I also noticed that announcing what race was on the track was a bit relaxed as qualifying wore on. It was late though, I probably missed half of what was said. 

Overall, what a great show. I couldn't imagine attempting to put on something like this and I'll be back. Tuesdays practice was the first laps I've ran in 3 years and I enjoyed ever minute of it.
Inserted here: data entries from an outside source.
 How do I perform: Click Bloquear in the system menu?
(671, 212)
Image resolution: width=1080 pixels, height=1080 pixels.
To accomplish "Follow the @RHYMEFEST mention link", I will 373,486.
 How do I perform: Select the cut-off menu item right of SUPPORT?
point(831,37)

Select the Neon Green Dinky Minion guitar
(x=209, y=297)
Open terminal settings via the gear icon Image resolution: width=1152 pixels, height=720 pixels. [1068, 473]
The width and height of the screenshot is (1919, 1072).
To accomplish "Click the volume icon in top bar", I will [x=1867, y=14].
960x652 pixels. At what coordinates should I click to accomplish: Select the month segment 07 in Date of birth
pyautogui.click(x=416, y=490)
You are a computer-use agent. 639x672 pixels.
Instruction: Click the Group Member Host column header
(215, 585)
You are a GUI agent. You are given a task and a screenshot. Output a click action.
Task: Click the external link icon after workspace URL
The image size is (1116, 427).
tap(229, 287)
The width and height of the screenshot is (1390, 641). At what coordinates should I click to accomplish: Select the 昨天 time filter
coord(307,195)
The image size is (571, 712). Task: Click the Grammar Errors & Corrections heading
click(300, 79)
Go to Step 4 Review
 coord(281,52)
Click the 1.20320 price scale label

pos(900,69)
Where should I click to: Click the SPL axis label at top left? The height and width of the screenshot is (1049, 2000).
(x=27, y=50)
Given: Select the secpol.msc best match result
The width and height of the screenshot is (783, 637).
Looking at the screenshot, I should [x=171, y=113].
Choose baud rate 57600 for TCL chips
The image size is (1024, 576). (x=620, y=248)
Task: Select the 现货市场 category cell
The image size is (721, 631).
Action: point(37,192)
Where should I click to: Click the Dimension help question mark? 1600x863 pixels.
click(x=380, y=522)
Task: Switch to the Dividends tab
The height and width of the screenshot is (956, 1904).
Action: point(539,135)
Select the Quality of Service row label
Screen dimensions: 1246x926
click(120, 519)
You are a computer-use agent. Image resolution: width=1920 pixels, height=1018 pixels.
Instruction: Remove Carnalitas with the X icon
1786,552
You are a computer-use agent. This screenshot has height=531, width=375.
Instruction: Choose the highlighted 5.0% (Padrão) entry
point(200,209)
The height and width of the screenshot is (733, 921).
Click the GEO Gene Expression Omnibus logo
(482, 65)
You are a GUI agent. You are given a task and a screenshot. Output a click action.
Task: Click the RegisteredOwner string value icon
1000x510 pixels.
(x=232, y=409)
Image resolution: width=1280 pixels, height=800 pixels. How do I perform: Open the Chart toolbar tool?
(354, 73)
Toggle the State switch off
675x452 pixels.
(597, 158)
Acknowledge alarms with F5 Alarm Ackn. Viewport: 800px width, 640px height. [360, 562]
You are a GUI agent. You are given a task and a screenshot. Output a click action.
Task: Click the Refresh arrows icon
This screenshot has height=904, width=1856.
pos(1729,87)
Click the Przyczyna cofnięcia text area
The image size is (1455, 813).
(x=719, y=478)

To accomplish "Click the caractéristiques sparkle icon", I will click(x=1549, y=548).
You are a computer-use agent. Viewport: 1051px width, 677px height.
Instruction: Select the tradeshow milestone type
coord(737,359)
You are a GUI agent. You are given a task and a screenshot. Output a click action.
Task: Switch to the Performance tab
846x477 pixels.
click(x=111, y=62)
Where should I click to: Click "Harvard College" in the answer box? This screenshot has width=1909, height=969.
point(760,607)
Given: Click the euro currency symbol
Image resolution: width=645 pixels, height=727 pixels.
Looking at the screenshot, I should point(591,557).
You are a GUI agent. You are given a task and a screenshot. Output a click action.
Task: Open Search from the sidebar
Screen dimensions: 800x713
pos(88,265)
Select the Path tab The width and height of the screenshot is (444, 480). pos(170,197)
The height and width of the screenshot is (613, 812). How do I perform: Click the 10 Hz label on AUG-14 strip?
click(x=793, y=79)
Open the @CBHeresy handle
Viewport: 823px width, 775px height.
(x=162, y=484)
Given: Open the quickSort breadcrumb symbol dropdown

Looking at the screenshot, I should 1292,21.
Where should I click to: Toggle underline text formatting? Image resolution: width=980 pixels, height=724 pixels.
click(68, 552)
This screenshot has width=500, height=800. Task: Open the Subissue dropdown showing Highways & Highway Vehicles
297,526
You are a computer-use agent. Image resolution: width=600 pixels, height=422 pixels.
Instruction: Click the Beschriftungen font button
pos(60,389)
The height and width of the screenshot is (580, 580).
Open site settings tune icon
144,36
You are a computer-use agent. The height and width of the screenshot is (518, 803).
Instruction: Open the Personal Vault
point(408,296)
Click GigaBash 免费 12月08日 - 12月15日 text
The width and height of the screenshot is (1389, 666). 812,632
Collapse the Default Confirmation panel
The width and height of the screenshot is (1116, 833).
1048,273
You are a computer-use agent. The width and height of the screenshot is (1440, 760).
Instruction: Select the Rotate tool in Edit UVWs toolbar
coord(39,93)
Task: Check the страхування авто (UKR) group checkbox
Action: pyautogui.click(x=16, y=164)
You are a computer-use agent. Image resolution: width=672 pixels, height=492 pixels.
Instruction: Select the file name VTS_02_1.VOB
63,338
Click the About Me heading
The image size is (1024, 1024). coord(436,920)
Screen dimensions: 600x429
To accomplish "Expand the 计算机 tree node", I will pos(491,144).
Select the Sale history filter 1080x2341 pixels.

Those oval tech guys are the greatest, I'm not sure I could be so nice and polite after hours apon hours of tech.


----------



## Alan Behler

yes it was great t o watch the results from home
there has to be better 19 turn rules for next year. most of us didnt know it was going on last year and then we heard that this year the laydown brushes would be illegal

glad to see the track was much better this year goodjob on that guys
cant wait till next year


----------



## Al Spina Fan

WarrenS said:


> A resort after the first round of oval would have been nice.
> 
> I was on both ends of the stick. In stock I was out to lunch and while just trying to stay out of the way I got tangled up with Peter Coll and might have cost him a spot in the A. Sorry Peter.


Warren,

I wish I could let you take the blame for my being BQ, but alas, it was my own fault. We tangled in round 2 which was slower for all of us. In round 1, my L.O.F.T (Lack of F*&%ing Talent) took over for a few laps and those extra 10ths were the difference. I was just happy to be there and will try to avoid the brain fade next year...


----------



## kaleidoscopem

Here is my 2 cents if anyone cares. I believe for the amount of people there, it was ran rather smoothley. I know I probably couldnt have done any better. Good job to all of the staff... Thank you! I do however agree that there was ALOT of hacking going on. In both On-road and Oval. I seriously didnt even get one good run, cause everytime out there I got hacked at least a couple of times. C'mon! Lets race! Its not a demo derby. To me, I think they did a pretty good job announcing what race they were on, but if you werent payin it alot of attention, it could definately be easy to miss what race they were on. I know it would be totally hard, but I agree there should be some sort of an adance qualifier instead of club races. Idealy I think it would be nice to just get everyone lined up, and go boom boom boom, and each guy gets like 3 laps, and that places you in your qualifier race...Just an idea. My only other comment is about the stolen stuff....Just an idea, but you guys were all on I-Drive....Thats only the busiest area in all of Orlando, and its not exactley a small lil town. It is possible that someone outside of our lil RC ring could have stolen your stuff. Personally, I would have called the police right then and got the proper authorities involved. My dad had a bunch of tools stolen, and the cops found them at a pawn shop, and was able to salvage some of his stuff...all just thoughts and ideas!!! I cant wait for next year!!!


----------



## Anytime72

Although I didn't lose anything that valuable. Whe we got back from Race Rock our Oval Racing Concepts banner was missing. I feel bad for the guys who really lost some valuable stuff. There were a few shady people around at the end of the day and they didn't look like racers at least not faces I've seen. Maybe Mike can get some security guards to walk the place next year. I had a slight problem hearing the heats as well and our radio was on the whole time.


----------



## WarrenS

Al Spina Fan said:


> Warren,
> 
> I wish I could let you take the blame for my being BQ, but alas, it was my own fault. We tangled in round 2 which was slower for all of us. In round 1, my L.O.F.T (Lack of F*&%ing Talent) took over for a few laps and those extra 10ths were the difference. I was just happy to be there and will try to avoid the brain fade next year...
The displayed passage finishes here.